La vague de chaleur actuelle, qui frappe la France en juin 2026, suscite des comparaisons avec les épisodes historiques de 1976 et 2003. Selon Météo-France, les températures maximales ont atteint 42 °C dans le sud du pays, un record pour un mois de juin. En 2003, le pic avait été de 44,1 °C à Conqueyrac (Gard) en août, mais la canicule de 1976 avait vu des températures de 40 °C dès juin.
Des données météorologiques contrastées
L'épisode de 2026 se distingue par sa précocité et sa durée. Météo-France indique que la canicule actuelle a débuté le 20 juin et devrait durer au moins dix jours, soit une persistance comparable à celle de 2003 (15 jours). En 1976, la chaleur s'était installée de fin juin à début août, avec des pointes à 40 °C. Toutefois, les températures minimales sont plus élevées en 2026 : elles ne descendent pas sous 25 °C dans les grandes villes, contre 20 °C en 1976.
Impacts sanitaires et environnementaux
Le bilan humain est pour l'instant moins lourd qu'en 2003, où 15 000 décès supplémentaires avaient été recensés. « Grâce aux plans canicule mis en place depuis 2004, la mortalité est mieux contenue », explique le Dr. Anne Lefèvre, épidémiologiste à Santé publique France.

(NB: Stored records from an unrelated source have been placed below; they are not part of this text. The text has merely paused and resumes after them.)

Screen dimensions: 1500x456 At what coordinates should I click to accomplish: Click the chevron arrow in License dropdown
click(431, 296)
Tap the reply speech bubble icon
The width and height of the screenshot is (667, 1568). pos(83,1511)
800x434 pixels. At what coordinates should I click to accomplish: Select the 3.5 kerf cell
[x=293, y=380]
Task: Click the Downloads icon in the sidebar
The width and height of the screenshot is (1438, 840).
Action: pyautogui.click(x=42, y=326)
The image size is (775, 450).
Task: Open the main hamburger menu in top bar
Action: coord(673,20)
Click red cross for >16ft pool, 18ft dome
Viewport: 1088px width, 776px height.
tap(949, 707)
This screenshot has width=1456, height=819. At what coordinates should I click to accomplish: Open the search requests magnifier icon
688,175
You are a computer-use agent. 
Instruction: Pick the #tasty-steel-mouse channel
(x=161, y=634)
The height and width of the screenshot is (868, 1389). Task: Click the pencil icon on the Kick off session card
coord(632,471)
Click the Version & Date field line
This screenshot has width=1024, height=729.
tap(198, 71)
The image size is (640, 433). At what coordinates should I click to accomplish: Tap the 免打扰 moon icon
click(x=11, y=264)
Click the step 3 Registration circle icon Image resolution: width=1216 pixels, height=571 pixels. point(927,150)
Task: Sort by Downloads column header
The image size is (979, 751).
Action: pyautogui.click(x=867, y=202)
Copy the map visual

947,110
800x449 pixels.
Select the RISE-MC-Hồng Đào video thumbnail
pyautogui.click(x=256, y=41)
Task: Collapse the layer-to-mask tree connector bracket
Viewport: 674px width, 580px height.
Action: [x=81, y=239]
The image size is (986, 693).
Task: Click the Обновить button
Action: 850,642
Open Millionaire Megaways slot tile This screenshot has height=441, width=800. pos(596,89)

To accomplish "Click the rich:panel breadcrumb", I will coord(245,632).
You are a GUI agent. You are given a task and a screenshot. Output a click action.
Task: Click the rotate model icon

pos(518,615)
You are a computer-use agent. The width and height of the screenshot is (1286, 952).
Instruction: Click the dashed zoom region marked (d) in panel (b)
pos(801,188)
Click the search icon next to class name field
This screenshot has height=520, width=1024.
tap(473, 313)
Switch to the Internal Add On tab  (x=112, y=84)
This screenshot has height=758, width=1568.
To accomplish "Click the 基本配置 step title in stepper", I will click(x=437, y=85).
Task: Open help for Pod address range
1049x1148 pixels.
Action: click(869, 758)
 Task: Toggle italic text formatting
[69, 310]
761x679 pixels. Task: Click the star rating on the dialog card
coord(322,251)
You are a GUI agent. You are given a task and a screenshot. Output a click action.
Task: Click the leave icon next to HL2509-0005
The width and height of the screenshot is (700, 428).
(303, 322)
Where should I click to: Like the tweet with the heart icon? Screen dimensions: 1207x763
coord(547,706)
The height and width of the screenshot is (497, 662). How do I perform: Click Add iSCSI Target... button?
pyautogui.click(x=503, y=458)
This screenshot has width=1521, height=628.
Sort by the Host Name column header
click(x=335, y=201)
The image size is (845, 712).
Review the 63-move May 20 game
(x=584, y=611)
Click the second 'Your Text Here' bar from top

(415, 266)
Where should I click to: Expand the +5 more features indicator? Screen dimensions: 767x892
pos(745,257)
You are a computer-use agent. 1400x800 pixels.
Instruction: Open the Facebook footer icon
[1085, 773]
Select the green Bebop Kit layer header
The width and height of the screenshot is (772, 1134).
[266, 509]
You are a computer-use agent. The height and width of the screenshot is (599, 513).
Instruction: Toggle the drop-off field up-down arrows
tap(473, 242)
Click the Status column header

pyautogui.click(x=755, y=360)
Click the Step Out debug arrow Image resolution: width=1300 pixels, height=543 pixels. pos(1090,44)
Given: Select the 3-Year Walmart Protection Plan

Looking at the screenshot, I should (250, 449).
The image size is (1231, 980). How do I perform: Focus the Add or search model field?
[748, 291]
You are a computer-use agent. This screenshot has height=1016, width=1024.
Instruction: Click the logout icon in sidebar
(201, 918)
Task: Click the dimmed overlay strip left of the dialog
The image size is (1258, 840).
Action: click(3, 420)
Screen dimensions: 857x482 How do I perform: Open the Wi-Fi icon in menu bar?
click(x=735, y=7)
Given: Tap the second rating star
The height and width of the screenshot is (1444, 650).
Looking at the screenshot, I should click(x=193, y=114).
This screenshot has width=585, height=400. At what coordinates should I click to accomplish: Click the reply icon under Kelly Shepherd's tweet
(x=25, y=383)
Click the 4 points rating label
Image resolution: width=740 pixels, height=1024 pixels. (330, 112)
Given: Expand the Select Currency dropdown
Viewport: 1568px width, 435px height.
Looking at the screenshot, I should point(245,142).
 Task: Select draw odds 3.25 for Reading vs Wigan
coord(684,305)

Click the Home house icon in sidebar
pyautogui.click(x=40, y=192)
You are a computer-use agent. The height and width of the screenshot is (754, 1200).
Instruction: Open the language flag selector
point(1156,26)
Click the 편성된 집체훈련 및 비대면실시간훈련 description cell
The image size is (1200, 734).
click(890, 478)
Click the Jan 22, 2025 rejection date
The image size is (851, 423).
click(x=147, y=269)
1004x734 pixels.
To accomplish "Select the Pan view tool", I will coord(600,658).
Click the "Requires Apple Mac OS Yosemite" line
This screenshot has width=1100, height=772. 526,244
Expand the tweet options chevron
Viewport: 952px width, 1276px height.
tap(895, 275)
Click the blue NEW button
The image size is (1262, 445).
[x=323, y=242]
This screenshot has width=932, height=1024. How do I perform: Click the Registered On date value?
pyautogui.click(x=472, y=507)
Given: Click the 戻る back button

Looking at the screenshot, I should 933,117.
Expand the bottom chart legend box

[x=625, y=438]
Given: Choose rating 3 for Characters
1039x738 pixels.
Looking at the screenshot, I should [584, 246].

Cependant, 120 décès ont déjà été attribués à la chaleur en 2026. Côté environnement, la sécheresse s'aggrave : le débit de la Loire a chuté de 60 % par rapport à la normale.
Un contexte de changement climatique
Les climatologues soulignent que ces événements s'inscrivent dans une tendance de fond. « La canicule de 1976 était un phénomène exceptionnel, mais celle de 2003 a été amplifiée par le réchauffement climatique. Aujourd'hui, en 2026, nous voyons des températures qui auraient été impensables il y a 50 ans », affirme Jean-Michel Soubeyroux, climatologue à Météo-France. Les modèles prévoient une multiplication par cinq des vagues de chaleur d'ici 2050.